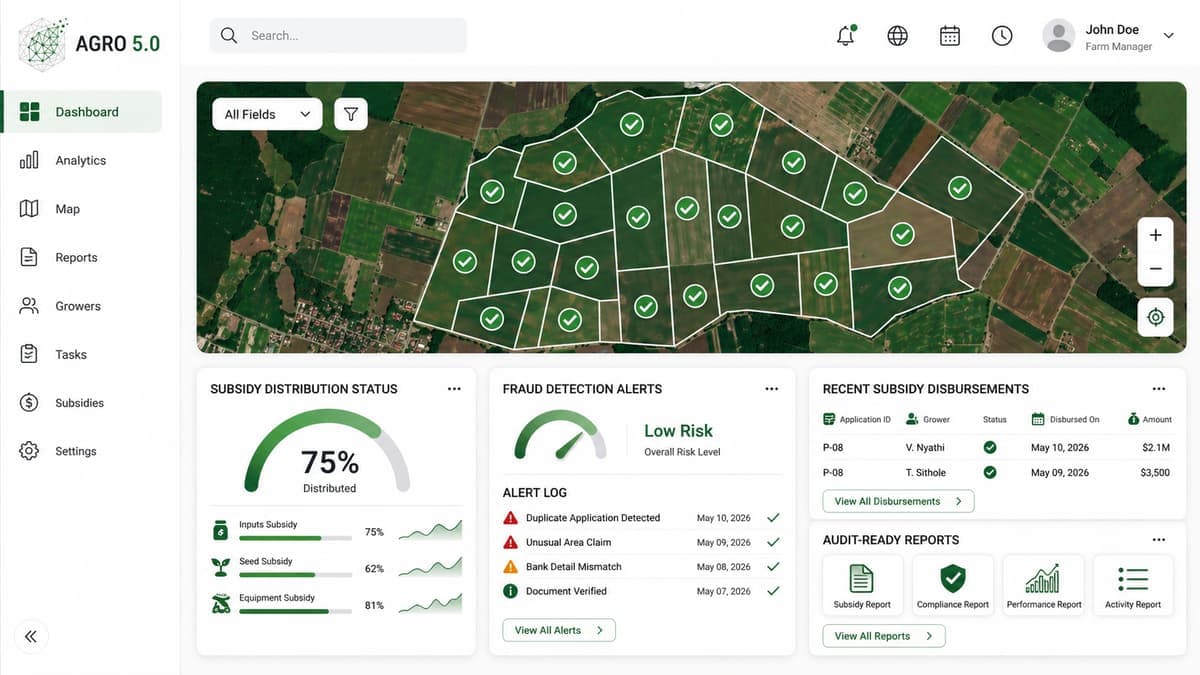Recenter map with the locate target icon
Image resolution: width=1200 pixels, height=675 pixels.
coord(1156,317)
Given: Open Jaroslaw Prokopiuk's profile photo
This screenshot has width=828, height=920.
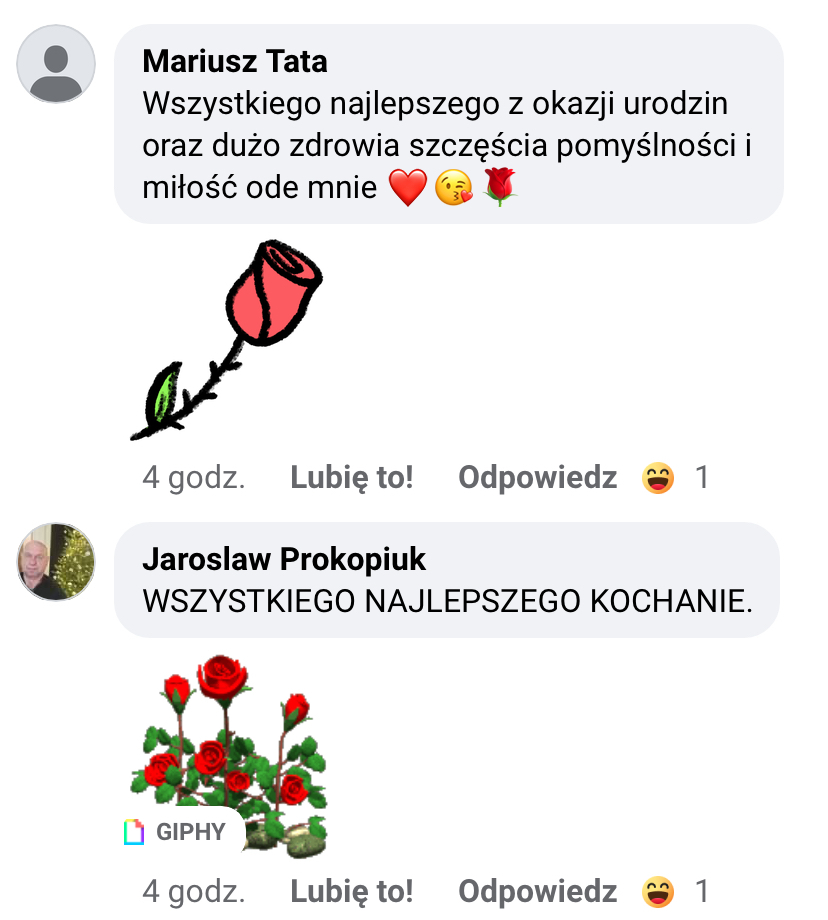Looking at the screenshot, I should click(57, 561).
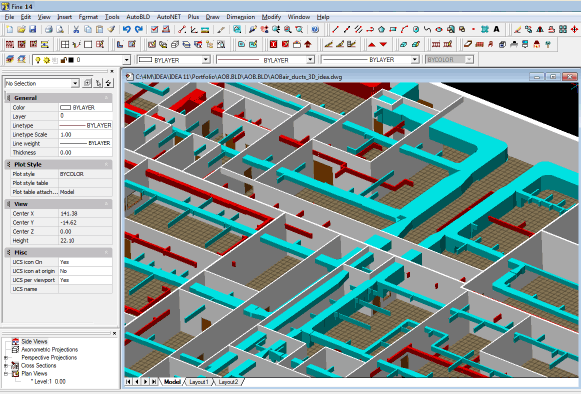
Task: Select Axonometric Projections in the views tree
Action: 49,350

▶ [What is needed]: With pictures left out, extract the lines from the one containing "Given: Open Jaroslaw" to the end of the material above, both included, exactly as written.

▶ [Exercise result]:
Given: Open Jaroslaw Prokopiuk's profile photo
This screenshot has width=828, height=920.
Looking at the screenshot, I should click(57, 561).
Task: Select Axonometric Projections in the views tree
Action: 49,350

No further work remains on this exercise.